■ Bloco de texto
▬▬▬▬▬▬▬▬▬▬
A Quarta Turma do Superior Tribunal de Justiça (STJ), como visto anteriormente, negou provimento ao recurso dos irmãos de Aida Curi, que visavam obter indenização pelo dano moral causado pelo documentário exibido pela TV Globo, beneficiando, nesse sentido, a liberdade de informação em detrimento do direito ao esquecimento, apesar de reconhecer a aplicação e importância do instituto. Diante disso, nosso grupo, após análise exposta no decorrer do presente trabalho, caminhou para o mesmo entendimento: reconhecemos a importância do direito ao esquecimento, mas acreditamos, ao analisar o caso em questão, que este não deve prevalecer.
▬▬▬▬▬▬▬▬▬▬
■ Ações a realizar
A: Imprima o trecho do texto sobre o direito ao esquecimento, começando em "A Quarta Turma" e terminando em "não deve prevalecer.".
B: Reproduza fielmente apenas as linhas que começam pela que contém "Open Drebonacci's profile avatar picture" e terminam pela que contém "This screenshot has height=556, width=540.".
As linhas não têm nenhuma relação com o texto.
▬▬▬▬▬▬▬▬▬▬
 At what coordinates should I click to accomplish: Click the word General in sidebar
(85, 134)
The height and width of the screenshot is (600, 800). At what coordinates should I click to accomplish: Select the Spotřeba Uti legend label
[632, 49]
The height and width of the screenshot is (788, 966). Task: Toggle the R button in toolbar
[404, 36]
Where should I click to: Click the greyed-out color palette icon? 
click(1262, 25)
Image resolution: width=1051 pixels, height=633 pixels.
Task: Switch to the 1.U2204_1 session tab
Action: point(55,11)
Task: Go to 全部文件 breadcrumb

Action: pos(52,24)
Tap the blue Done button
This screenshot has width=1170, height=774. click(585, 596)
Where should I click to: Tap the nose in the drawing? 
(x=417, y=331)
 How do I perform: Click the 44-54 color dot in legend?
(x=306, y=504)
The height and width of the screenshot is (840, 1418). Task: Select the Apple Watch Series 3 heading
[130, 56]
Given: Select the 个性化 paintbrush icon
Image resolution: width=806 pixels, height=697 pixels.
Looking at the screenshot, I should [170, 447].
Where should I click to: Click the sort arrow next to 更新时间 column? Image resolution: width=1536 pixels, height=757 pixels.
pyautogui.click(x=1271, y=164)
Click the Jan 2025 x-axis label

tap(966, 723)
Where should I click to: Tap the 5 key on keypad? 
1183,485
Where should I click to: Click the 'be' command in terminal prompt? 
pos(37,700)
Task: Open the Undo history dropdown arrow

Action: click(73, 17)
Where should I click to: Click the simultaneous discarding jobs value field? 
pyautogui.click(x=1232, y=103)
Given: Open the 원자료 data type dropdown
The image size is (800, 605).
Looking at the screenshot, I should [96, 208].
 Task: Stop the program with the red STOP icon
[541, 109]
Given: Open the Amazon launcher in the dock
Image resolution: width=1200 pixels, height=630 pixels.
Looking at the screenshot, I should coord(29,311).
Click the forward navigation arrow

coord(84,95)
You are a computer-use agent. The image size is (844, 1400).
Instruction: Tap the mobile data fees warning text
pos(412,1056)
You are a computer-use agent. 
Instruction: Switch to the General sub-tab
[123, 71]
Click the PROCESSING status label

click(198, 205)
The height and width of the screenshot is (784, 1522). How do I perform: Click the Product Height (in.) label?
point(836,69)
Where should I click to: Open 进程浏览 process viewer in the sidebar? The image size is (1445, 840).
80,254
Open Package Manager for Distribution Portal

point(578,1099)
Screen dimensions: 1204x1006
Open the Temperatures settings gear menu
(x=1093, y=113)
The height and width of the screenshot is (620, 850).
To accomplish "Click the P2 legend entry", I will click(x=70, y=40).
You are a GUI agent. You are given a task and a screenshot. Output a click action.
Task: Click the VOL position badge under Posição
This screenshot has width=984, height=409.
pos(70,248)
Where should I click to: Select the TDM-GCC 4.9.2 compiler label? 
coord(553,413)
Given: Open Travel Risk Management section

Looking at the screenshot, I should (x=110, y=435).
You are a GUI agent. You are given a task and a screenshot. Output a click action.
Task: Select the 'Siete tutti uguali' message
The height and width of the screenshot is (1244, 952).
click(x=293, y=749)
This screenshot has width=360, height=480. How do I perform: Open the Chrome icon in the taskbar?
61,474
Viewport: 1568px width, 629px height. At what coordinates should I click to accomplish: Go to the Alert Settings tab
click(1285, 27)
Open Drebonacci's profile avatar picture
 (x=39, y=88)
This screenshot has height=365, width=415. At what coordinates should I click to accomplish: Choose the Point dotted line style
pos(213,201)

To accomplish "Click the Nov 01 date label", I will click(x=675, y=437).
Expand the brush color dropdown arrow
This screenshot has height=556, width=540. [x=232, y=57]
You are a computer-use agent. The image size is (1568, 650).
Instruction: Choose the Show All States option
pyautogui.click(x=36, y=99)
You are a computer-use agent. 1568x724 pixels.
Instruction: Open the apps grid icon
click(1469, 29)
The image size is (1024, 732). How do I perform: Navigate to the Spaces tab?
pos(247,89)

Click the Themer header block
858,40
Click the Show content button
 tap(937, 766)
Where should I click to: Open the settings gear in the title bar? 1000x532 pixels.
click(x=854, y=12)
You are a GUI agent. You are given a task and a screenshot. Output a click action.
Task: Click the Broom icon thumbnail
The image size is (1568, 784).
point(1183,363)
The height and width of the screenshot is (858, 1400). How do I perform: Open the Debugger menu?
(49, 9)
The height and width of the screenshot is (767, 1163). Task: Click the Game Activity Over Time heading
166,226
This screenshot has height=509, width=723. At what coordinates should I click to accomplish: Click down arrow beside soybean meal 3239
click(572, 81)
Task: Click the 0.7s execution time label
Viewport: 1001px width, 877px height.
▬▬▬▬▬▬▬▬▬▬
■ Respostas do exercício
A:
A Quarta Turma do Superior Tribunal de Justiça (STJ), como visto anteriormente, negou provimento ao recurso dos irmãos de Aida Curi, que visavam obter indenização pelo dano moral causado pelo documentário exibido pela TV Globo, beneficiando, nesse sentido, a liberdade de informação em detrimento do direito ao esquecimento, apesar de reconhecer a aplicação e importância do instituto. Diante disso, nosso grupo, após análise exposta no decorrer do presente trabalho, caminhou para o mesmo entendimento: reconhecemos a importância do direito ao esquecimento, mas acreditamos, ao analisar o caso em questão, que este não deve prevalecer.

B:
Open Drebonacci's profile avatar picture
 (x=39, y=88)
This screenshot has height=365, width=415. At what coordinates should I click to accomplish: Choose the Point dotted line style
pos(213,201)

To accomplish "Click the Nov 01 date label", I will click(x=675, y=437).
Expand the brush color dropdown arrow
This screenshot has height=556, width=540. [x=232, y=57]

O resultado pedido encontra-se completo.